Eighty simultaneous education sessions will be taking place throughout the open floor plan villages versus enclosed meeting rooms. WEC Experience Coaches will help to scope out the agenda best suited for each attendee and pep rallies will get attendees amped up at beginning and end of each day.

“The Indiana Convention Center is the perfect venue for us [to] try our new concept of villages and open space learning,” Darren Temple, chief operations officer of MPI, says. “We are excited about WEC18, which promises to be unlike any other event experience.”

Seating Means Business

Meeting and hospitality professionals need to take chairs seriously. There are hours upon hours of sitting during meetings and conferences. Attendees who are uncomfortable will get fidgety and be concentrating more on their discomfort than the meeting. Desai says that, whenever possible, planners should seek out a venue that has soft, plush couches and cushioned furniture, or find a vendor to rent from.

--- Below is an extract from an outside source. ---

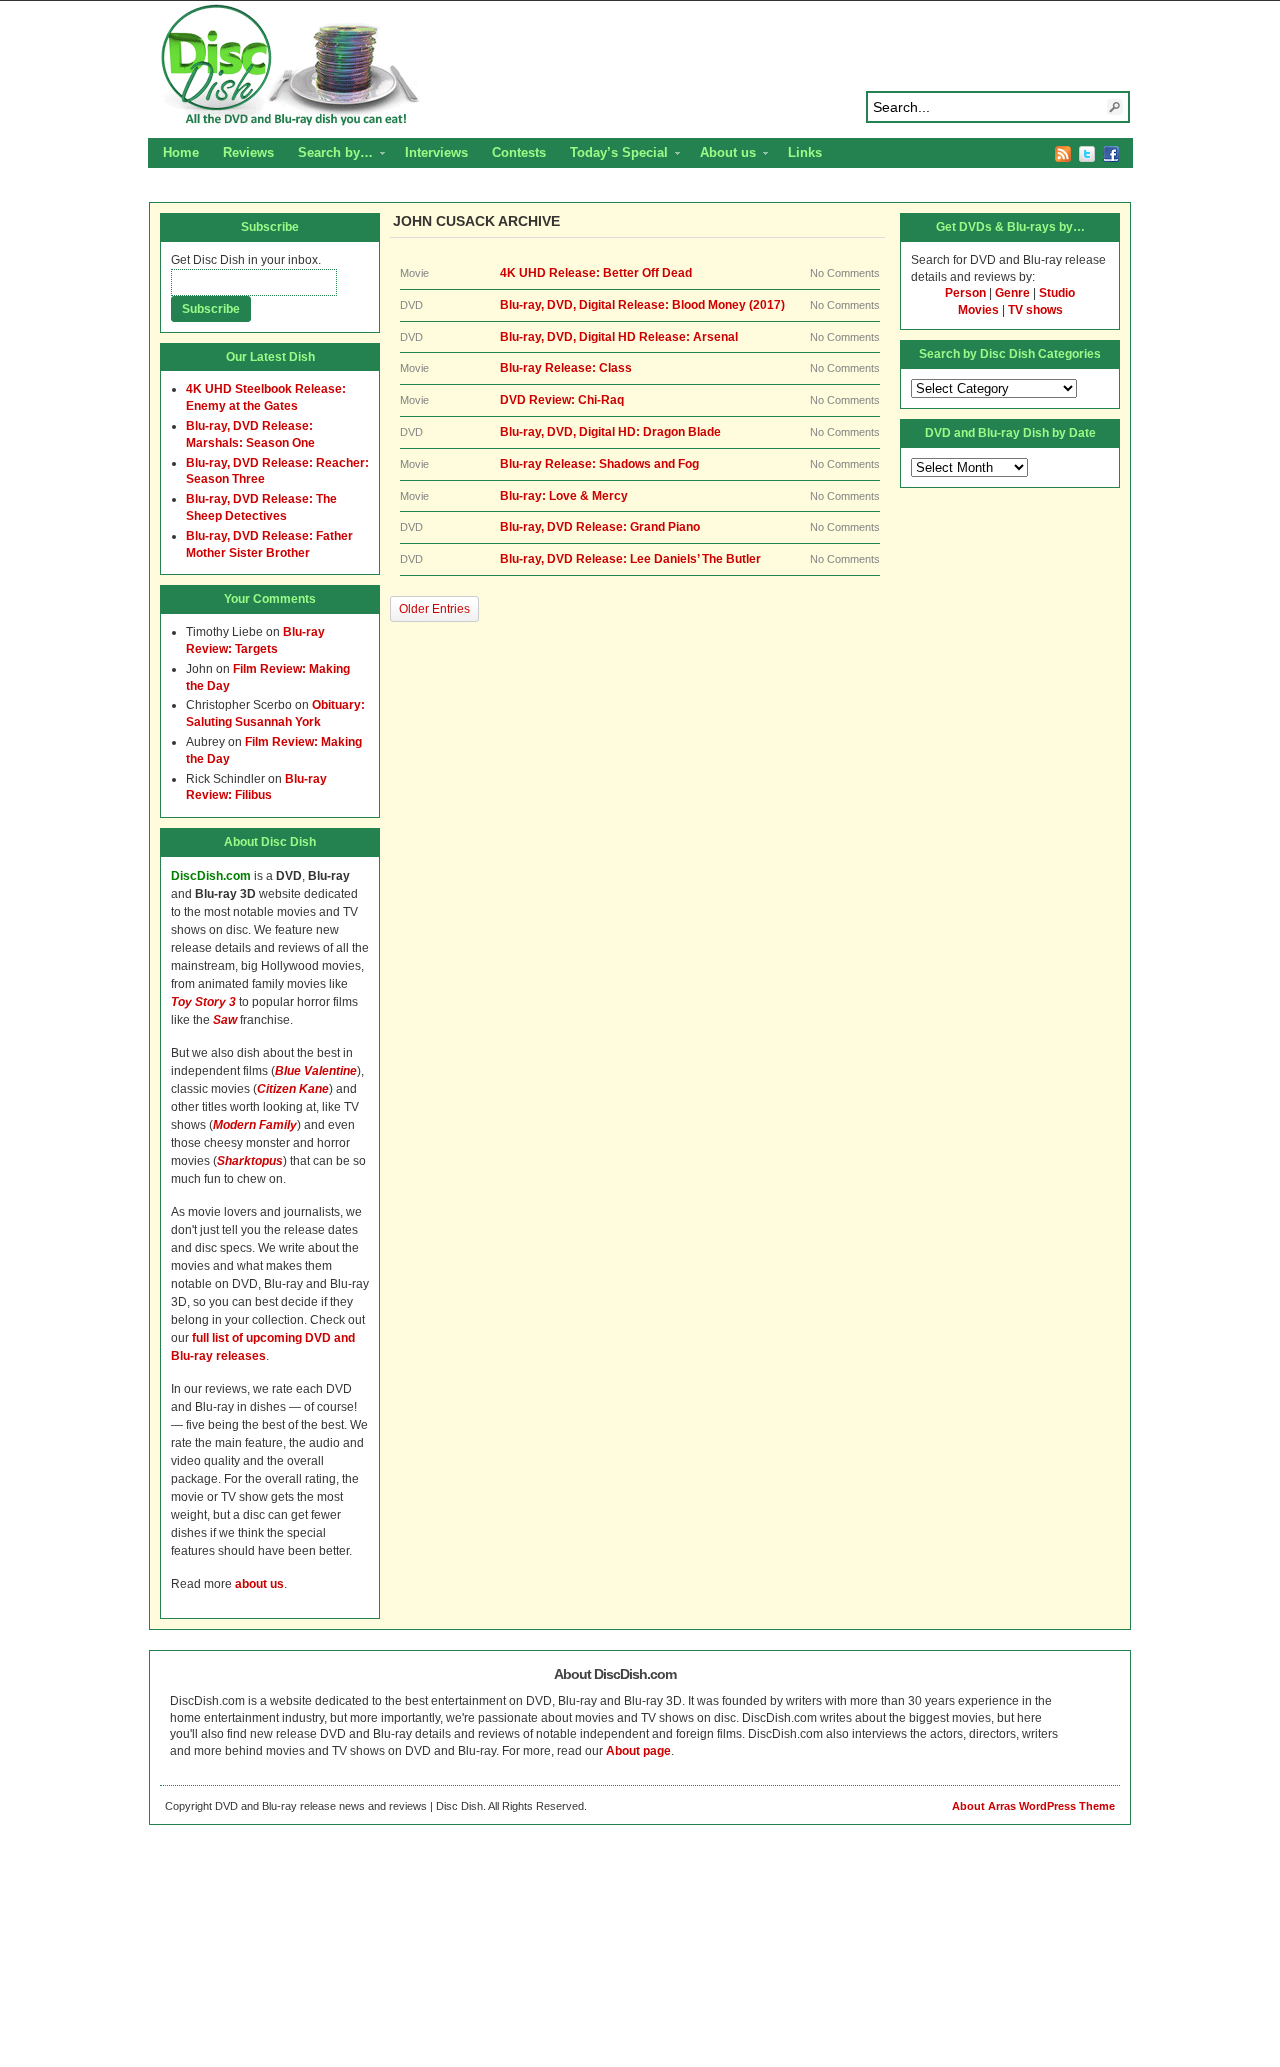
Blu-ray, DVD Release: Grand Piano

When selecting seats for the amphitheater at Boston’s Seaport Hotel and World Trade Center, vice president and general manager James Carmody played a game of musical chairs before selecting a seat that he feels can be comfortably sat in for six to seven hours. “[We] evaluated 14 different chairs,” he tells us. “I find sitting in a meeting for any length of time I almost get into a catatonic state.” According to Fishbrook Design Studio, the hotel installed seats from Italian manufacturer Poltrona Frau that are upholstered with a lush, custom fabric.